> ENUNCIADO DA TAREFA:
Traduza para o inglês esta frase do texto fornecido: "O mendigo, o sem teto, o morador de rua, o menos afortunado, recém começa a delimitar seu espaço."

O descaso não tem cor (*)
Novato nas redondezas, aquele ser que se esconde embaixo do surrado pano lilás, sobrevive da bondade sazonal do veterano e de sua família, sempre sem medo de aparecer e exercer o poder de mando. O mendigo, o sem teto, o morador de rua, o menos afortunado, recém começa a delimitar seu espaço. E o descaso, que divide o nobre metro quadrado com a população da Independência e do Bom fim, mas age como se fosse o proprietário das mentes e corações, desfila suas vestes ricas e limpas, sem cores.

> INFORMAÇÕES EXTRAÍDAS:
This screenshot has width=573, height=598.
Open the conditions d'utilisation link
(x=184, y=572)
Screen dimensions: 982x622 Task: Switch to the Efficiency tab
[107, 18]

==

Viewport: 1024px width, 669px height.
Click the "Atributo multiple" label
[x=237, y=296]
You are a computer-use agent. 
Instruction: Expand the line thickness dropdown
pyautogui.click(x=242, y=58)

...

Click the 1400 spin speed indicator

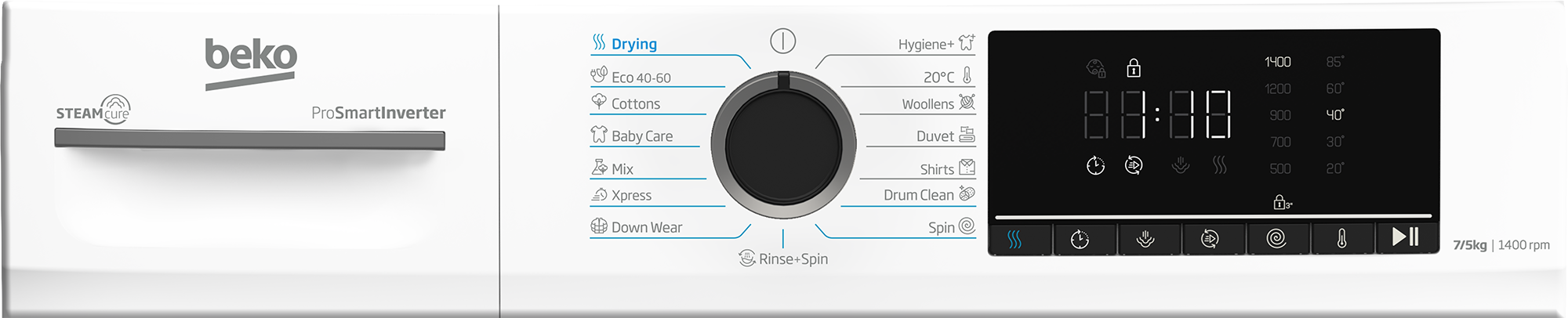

> RESPOSTA DA TAREFA:
The beggar, the homeless person, the street dweller, the less fortunate one, is only now beginning to stake out a space.